If the water level is above the maximum threshold i.e., 80%, the refilling process will be stopped, and an alert will be sent to the user. Otherwise, the system will continue to monitor the water level and quality.

Figure 3 shows the HydroZen smart water tank system's main screen it provides the user with the current status of the water level and quality of the water.

Figure 3. Main Screen of HydroZen Smart Water Tank

Figure 4 displays the real-time water level of the water tank. The system will update the tank level every minute using data from the sensors connected to the microcontroller. The dashboard will also include a graph that plots the water level readings. The y-axis of the graph will indicate the volume of water in the tank, and the x-axis will denote the hour of the day. This will allow the user to monitor their water usage patterns and make informed decisions about their water consumption.

Figure 4. Water Tank Level Monitor

Figure 5 displays of the water quality parameters, including pH, temperature, turbidity, and dissolved oxygen. If any of these parameters fall outside the acceptable range, the system will indicate that the water quality is poor and not suitable for consumption. The user can activate the flush water function by clicking on the button displayed on the system's interface. The flush water function will release the water in the tank and refill it with fresh water until the quality parameters return to acceptable levels.

Figure 5. Water Quality Monitor

The complete experimental setup of the HydroZen smart water tank system is shown in Figure 6.
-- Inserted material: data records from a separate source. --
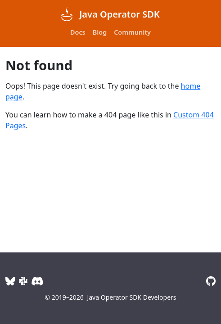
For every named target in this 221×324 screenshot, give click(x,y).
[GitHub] (211, 281)
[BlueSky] (10, 281)
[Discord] (37, 281)
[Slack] (23, 281)
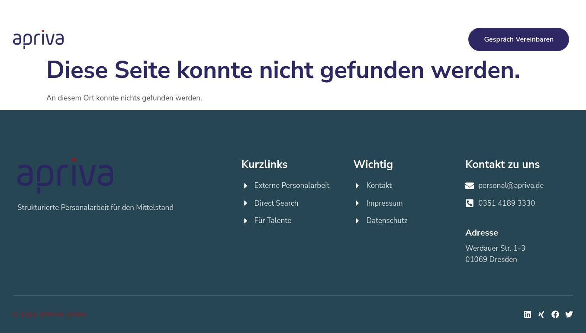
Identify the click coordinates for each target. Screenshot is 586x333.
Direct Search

Figure 6. Implementation of Proposed System

The HydroZen smart water tank system is a comprehensive solution for effectively managing water resources in a household or commercial setting. By providing real-time data on water levels and quality, the system enables users to proactively manage their water usage, reduce wastage, and promote sustainability. The automated refilling processes further ensure that the tank is always adequately filled, and the water quality remains within acceptable parameters. This system is a valuable tool for any home or business that seeks to optimize its water management practices and promote environmental responsibility.